» Text section
• • • • • • •

Our super Wednesday quarterfinal is set, and I’m not talking about Andy Murray and David Ferrer. Of course I’m talking about Rafael Nadal and Novak Djokovic who will meet for the 44th time on Rafa’s birthday at the French Open.
Nadal leads Djokovic 23-0 and 6-0 at the French Open. It’s the fourth straight year they will meet.
But we are still 48 hours or so away from that one…
As for today, things went fairly accordingly. Djokovic absolutely beat down Richard Gasquet 6-1, 6-2, 6-3. Djokovic is just too sharp at the moment while Gasquet has zero belief against top guys at Slams. Novak now goes into the Nadal match without losing a set and full of confidence. And he’s won 26 straight.
Nadal cruised in the first two sets but then let down in the third just a few games from the finish line. Jack Sock used his powerful forehand to break Nadal a couple times to take the third, but that was it as Nadal won his 39th straight match in Paris 6-3, 6-1, 5-7, 6-2.
Sock showed himself to be a real threat. At just 22 he’ll have a nice future.
So who’s playing better between the two? I’d have to say Novak, but this is Rafa’s house and if you ignore the last 11 months, you’d say things are just fine.
Andy Murray also looks just fine. He dropped a set but advanced over Jeremy Chardy 6-4, 3-6, 6-3, 6-2. Murray’s won 14 straight matches.
“I wasn’t overly concerned,” Murray said to the BBC. “I had a lot of chances in the second set.
“He had one break point, which he obviously won, but throughout the course of the match I was creating many more opportunities than him.
“I just had to take my chances when they came. I did that in the third and fourth sets.”
And next for Andy is David Ferrer who blew out Marin Cilic 6-2, 6-2, 6-4.
“He’s much more aggressive,” Ferrer said about Murray. When he uses the different shots he has to play, he’s one of the best players in the Top 3. If, in addition to this, you were to count his talent, I think that he’s more aware of what’s happening. Not just on quick surfaces, but also on clay. He’s much more serene and calm.”

• • • • • • •

» Given data
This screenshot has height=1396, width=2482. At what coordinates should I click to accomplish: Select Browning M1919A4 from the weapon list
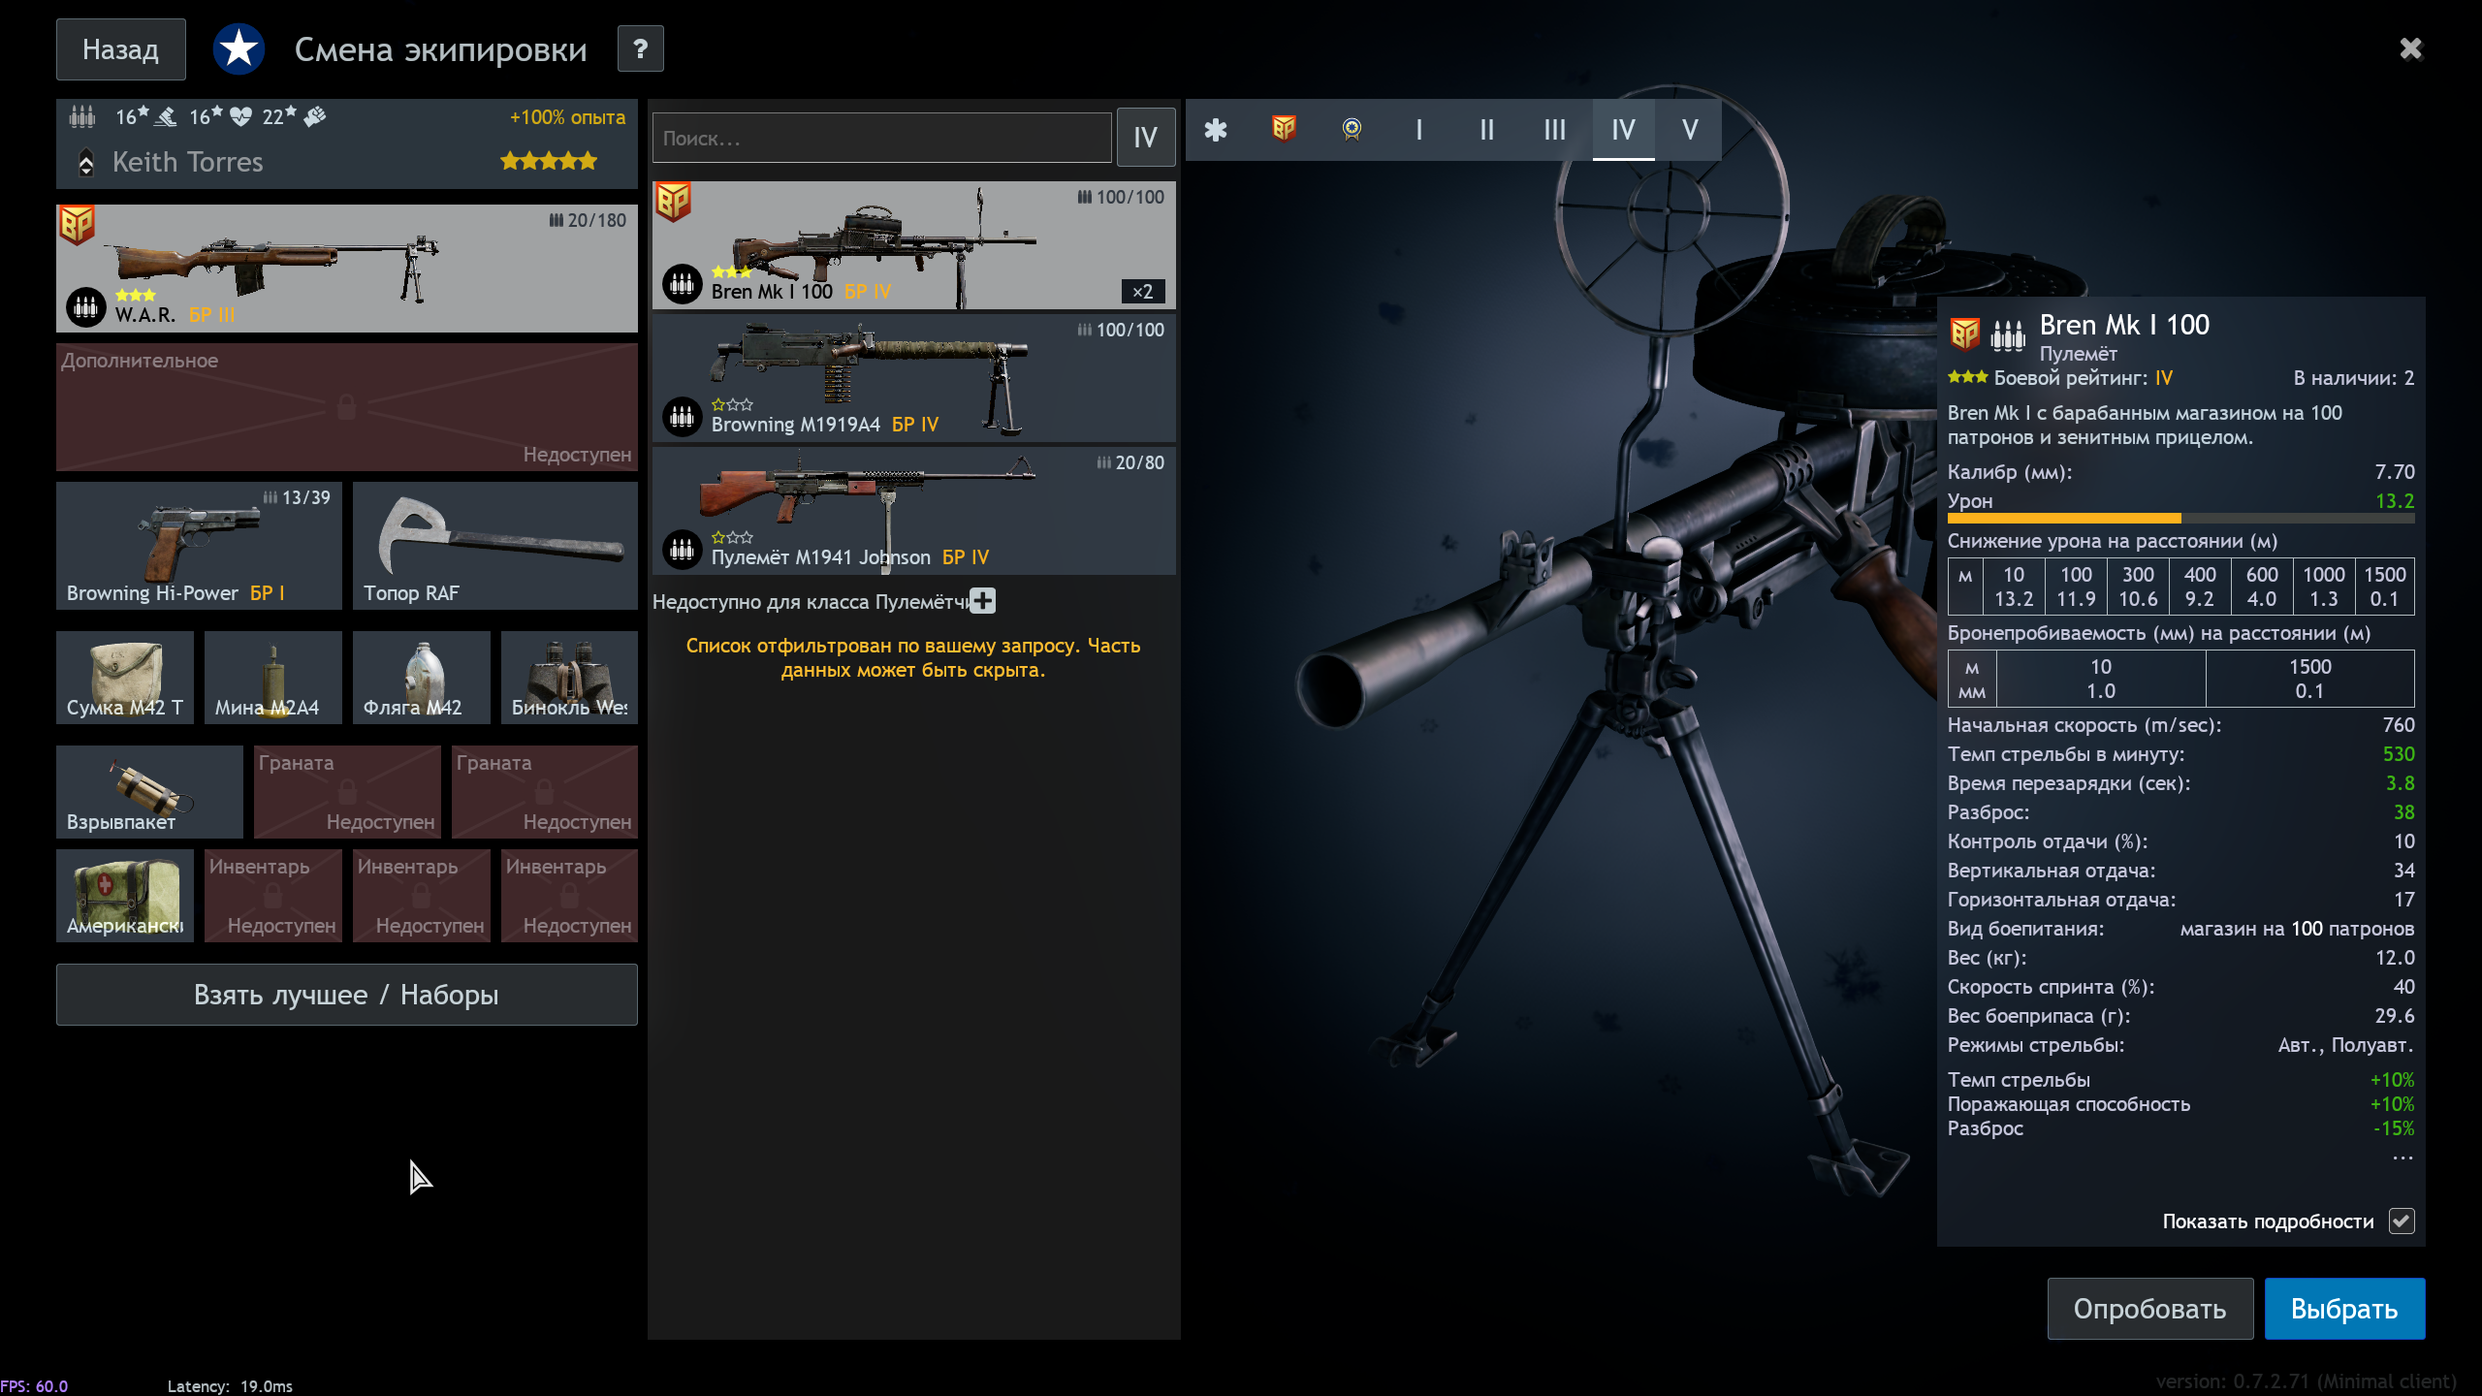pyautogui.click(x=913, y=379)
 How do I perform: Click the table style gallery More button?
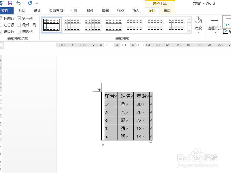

• • • • • • •

» Requirement A
Rewrite the paragraph of the tennis report beginning "Nadal cruised in the first two sets" in fewer words, keeping its main facts.
» Requirement B
Reproduce the tennis report between "Andy Murray also" and "the second set.", inclusive, switching "dropped" for "lost".
Base every answer on the tennis report alone, not on the material.

» Exercise output A
Nadal won the first two sets easily, but Jack Sock's powerful forehand broke him a couple of times and took the third. Nadal then won 6-3, 6-1, 5-7, 6-2, his 39th straight match in Paris.

» Exercise output B
Andy Murray also looks just fine. He lost a set but advanced over Jeremy Chardy 6-4, 3-6, 6-3, 6-2. Murray’s won 14 straight matches.
“I wasn’t overly concerned,” Murray said to the BBC. “I had a lot of chances in the second set.